[Dataset entries]
%%

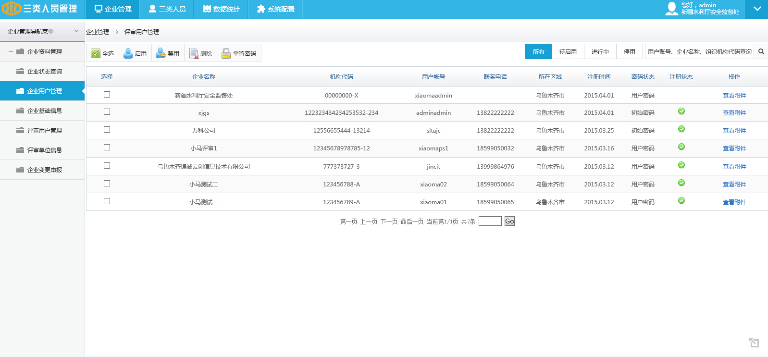Screen dimensions: 768x357
Task: Click the 重置密码 reset password icon
Action: 226,53
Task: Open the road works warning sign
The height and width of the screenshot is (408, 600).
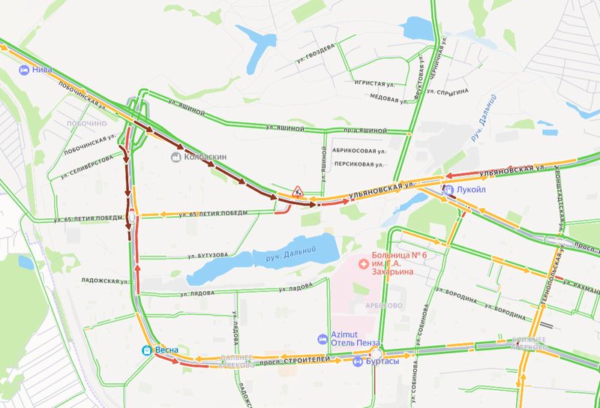Action: point(297,191)
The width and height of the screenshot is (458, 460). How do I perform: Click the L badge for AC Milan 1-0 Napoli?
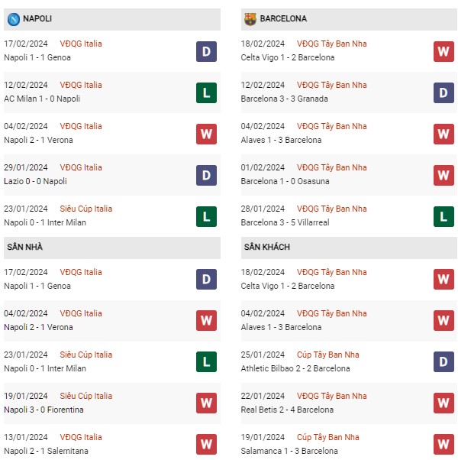206,93
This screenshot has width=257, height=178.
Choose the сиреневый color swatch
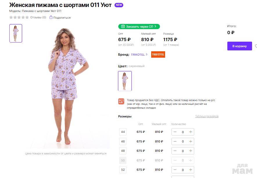[125, 81]
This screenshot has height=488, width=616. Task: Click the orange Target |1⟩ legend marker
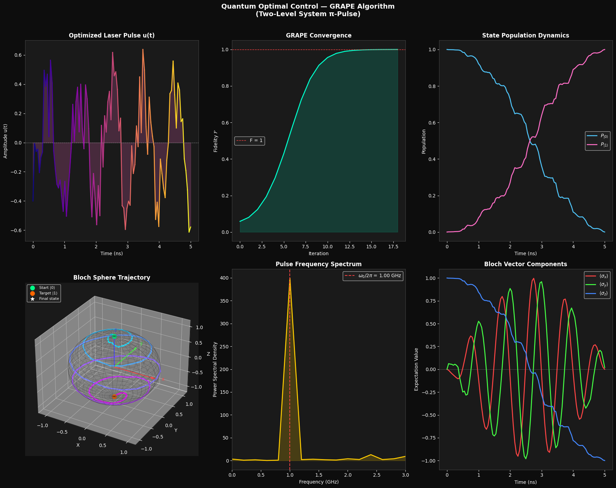(x=33, y=293)
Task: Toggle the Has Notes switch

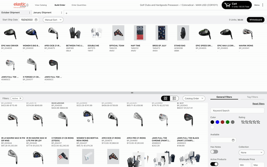Action: pos(214,152)
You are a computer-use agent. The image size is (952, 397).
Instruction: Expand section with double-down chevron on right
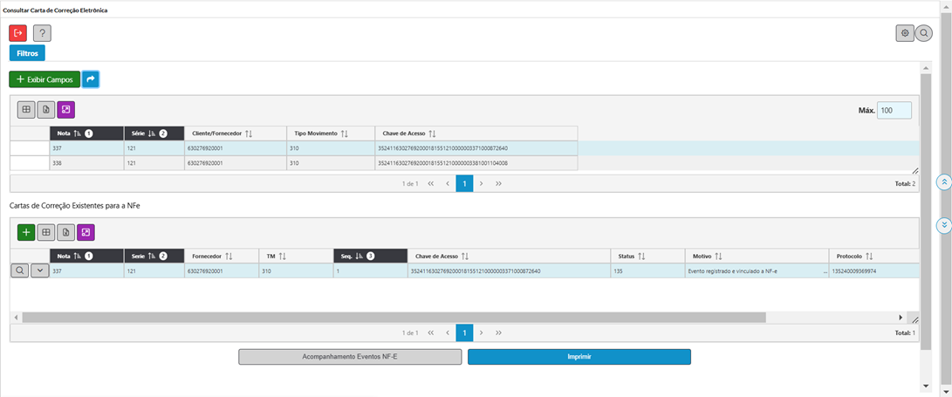click(943, 225)
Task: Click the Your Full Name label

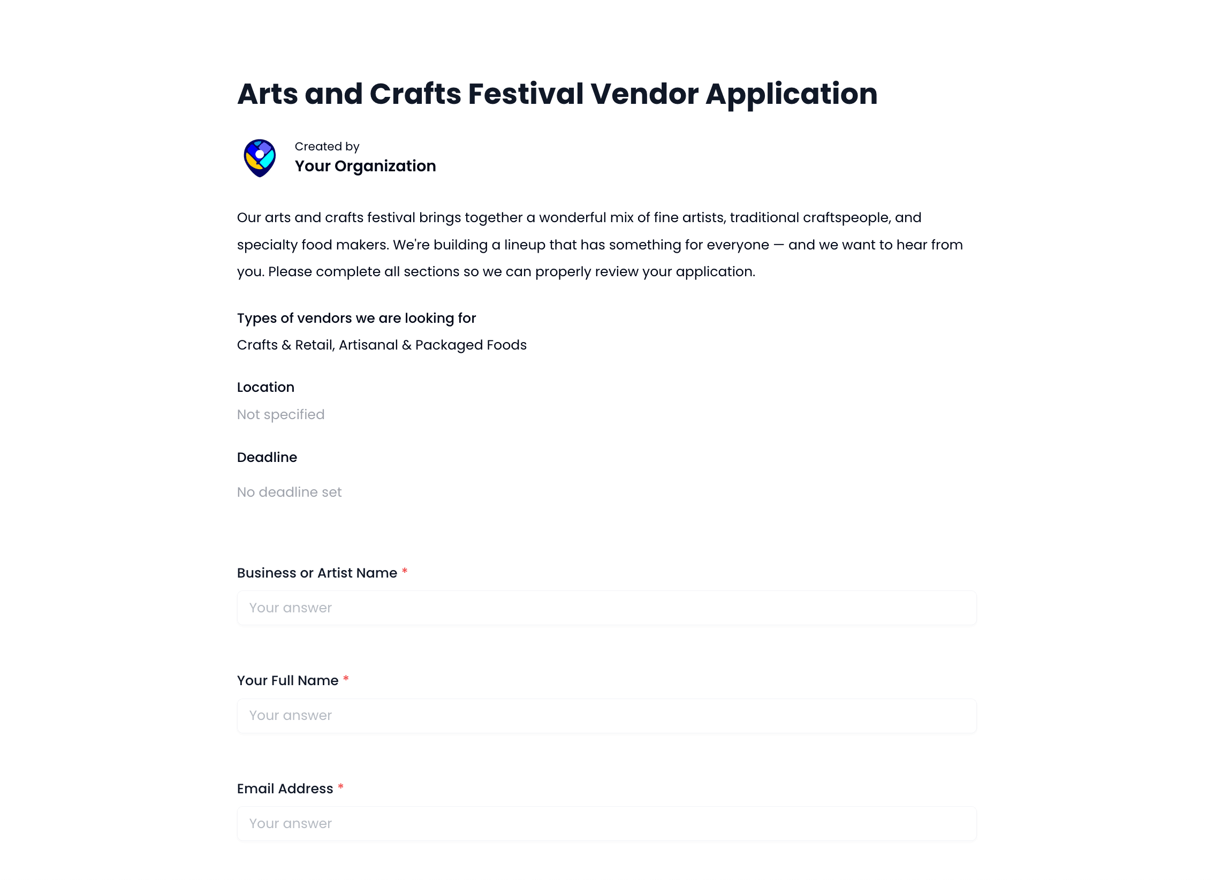Action: coord(287,680)
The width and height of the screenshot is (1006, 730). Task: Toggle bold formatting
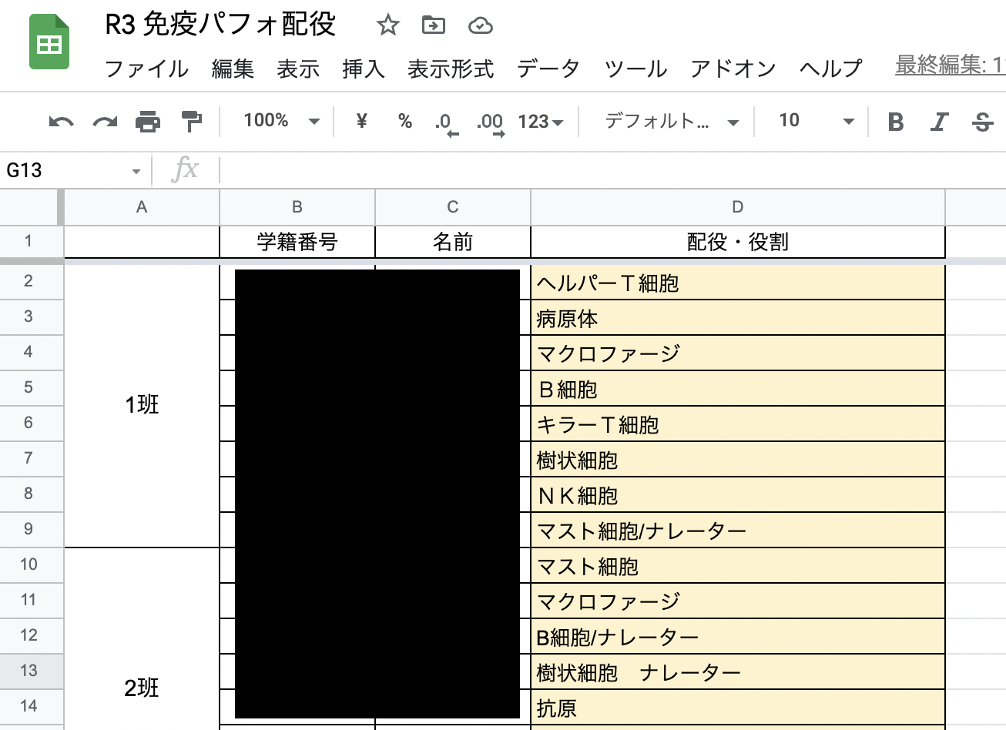[x=895, y=122]
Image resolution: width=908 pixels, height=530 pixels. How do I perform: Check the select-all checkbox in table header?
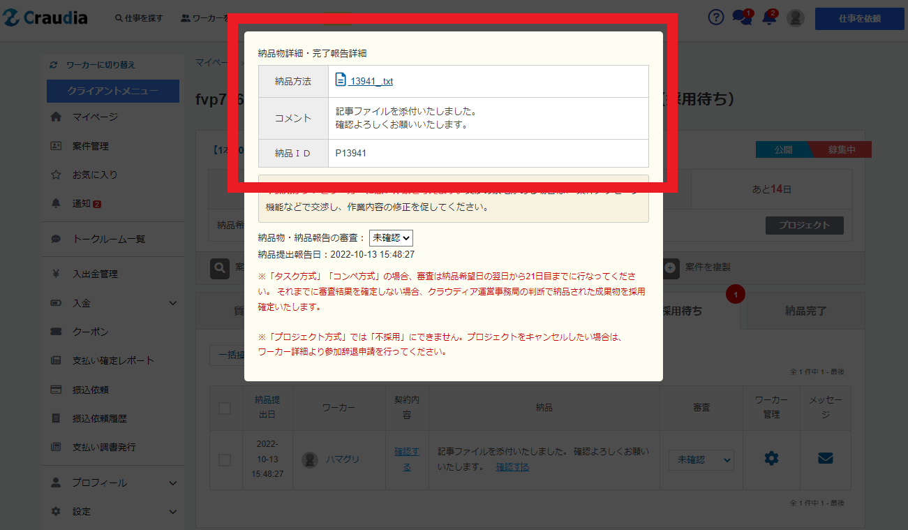(x=225, y=408)
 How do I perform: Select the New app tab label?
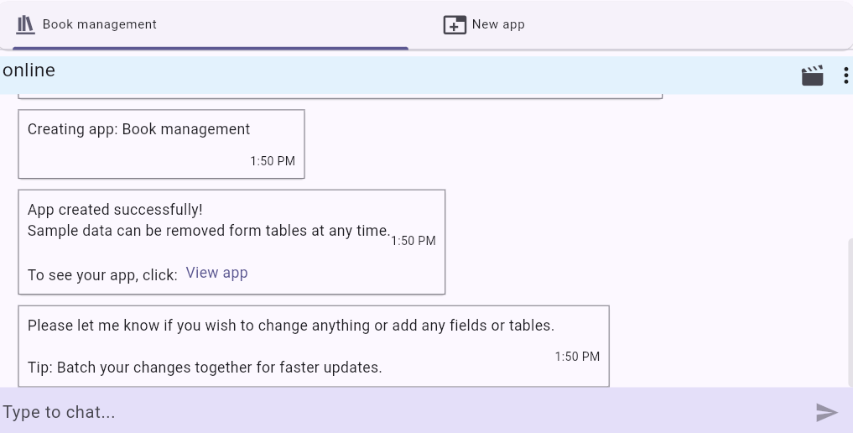pyautogui.click(x=497, y=24)
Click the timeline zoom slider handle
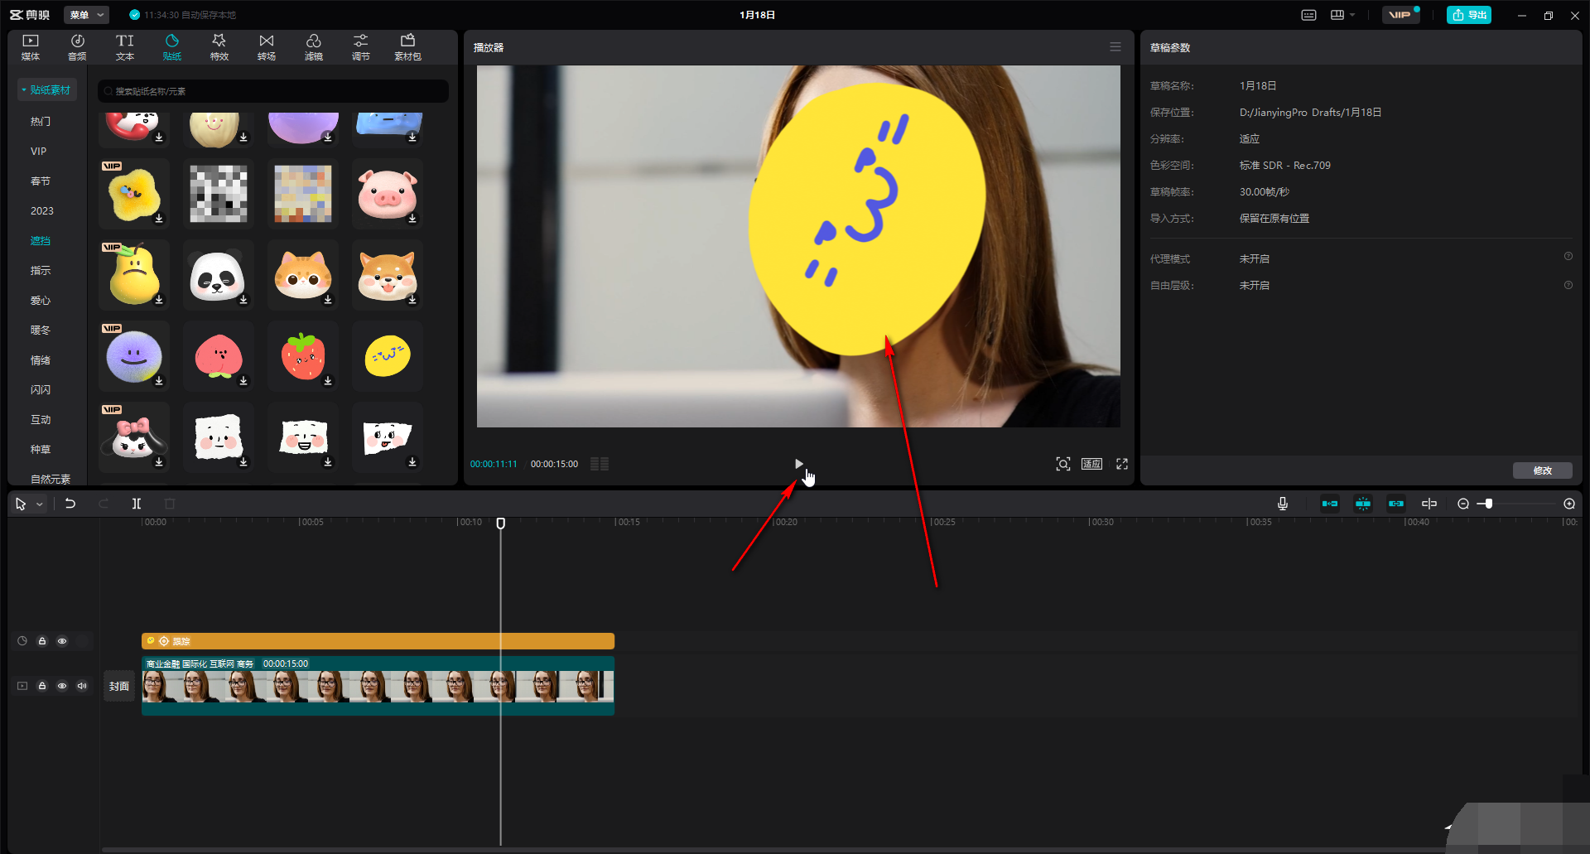This screenshot has height=854, width=1590. coord(1488,504)
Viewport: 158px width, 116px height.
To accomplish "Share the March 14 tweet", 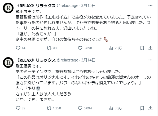I will pyautogui.click(x=150, y=108).
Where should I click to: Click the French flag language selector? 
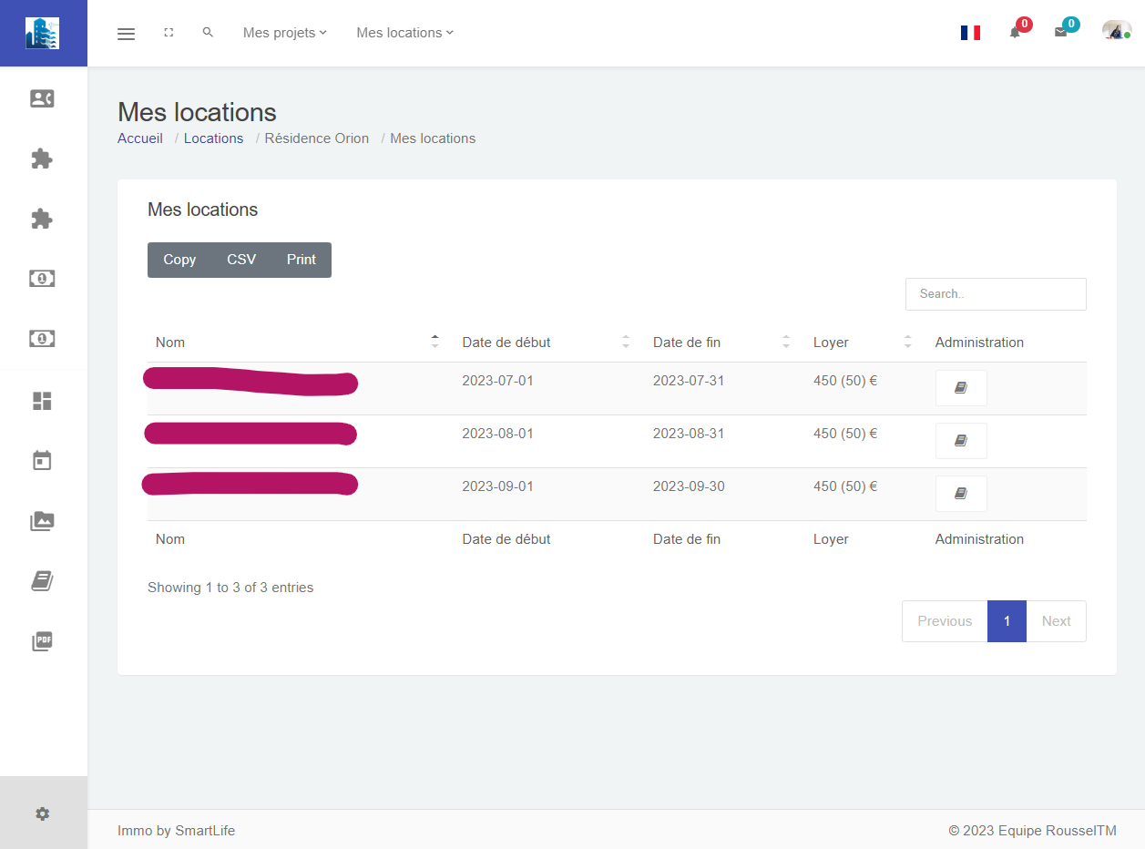pos(970,33)
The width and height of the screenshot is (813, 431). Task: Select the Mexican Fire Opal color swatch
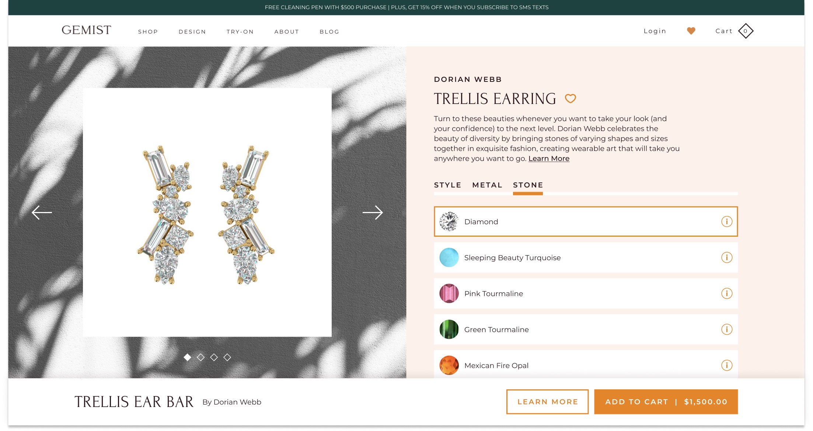click(x=450, y=365)
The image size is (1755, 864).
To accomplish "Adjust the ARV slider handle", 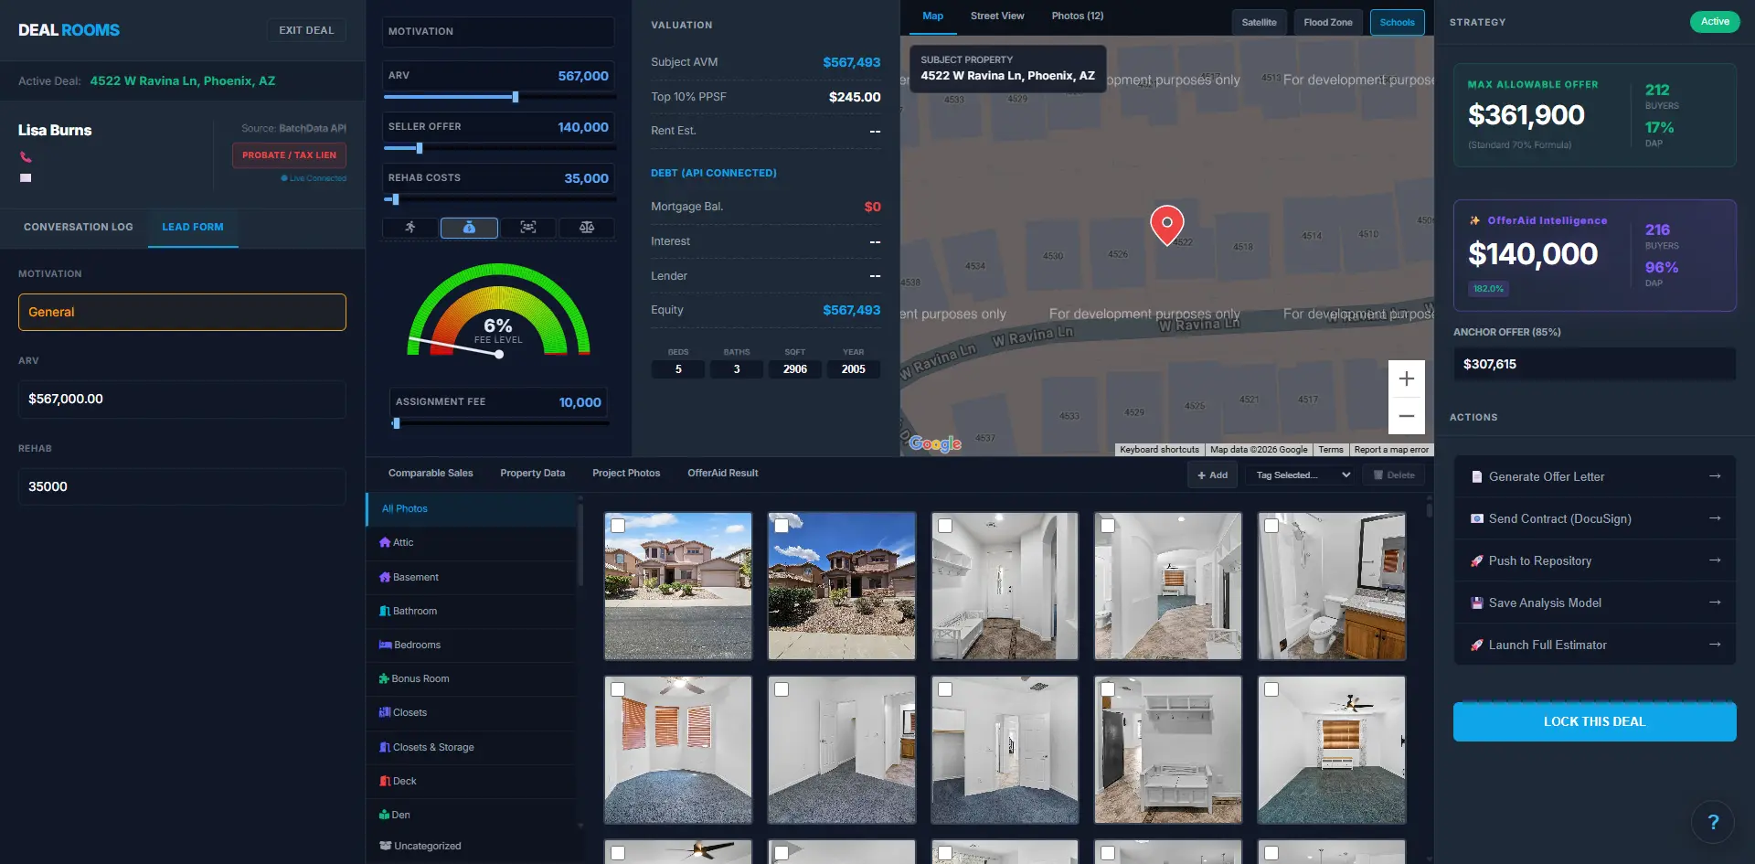I will point(516,97).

%%

■ **What to do**
Look above for the line with "Task: Open the road works warning sign" and the line with "You are a computer-use". Give again exactly those two lines and all lines between them, pictures excluded.

■ **Result of this task**
Task: Open the road works warning sign
The height and width of the screenshot is (408, 600).
Action: point(297,191)
The width and height of the screenshot is (458, 460). How do I perform: Click the L badge for AC Milan 1-0 Napoli?
206,93
This screenshot has width=257, height=178.
Choose the сиреневый color swatch
[125, 81]
This screenshot has height=488, width=616. Task: Click the orange Target |1⟩ legend marker
(x=33, y=293)
Task: Toggle the Has Notes switch

Action: pos(214,152)
You are a computer-use agent. The image size is (952, 397).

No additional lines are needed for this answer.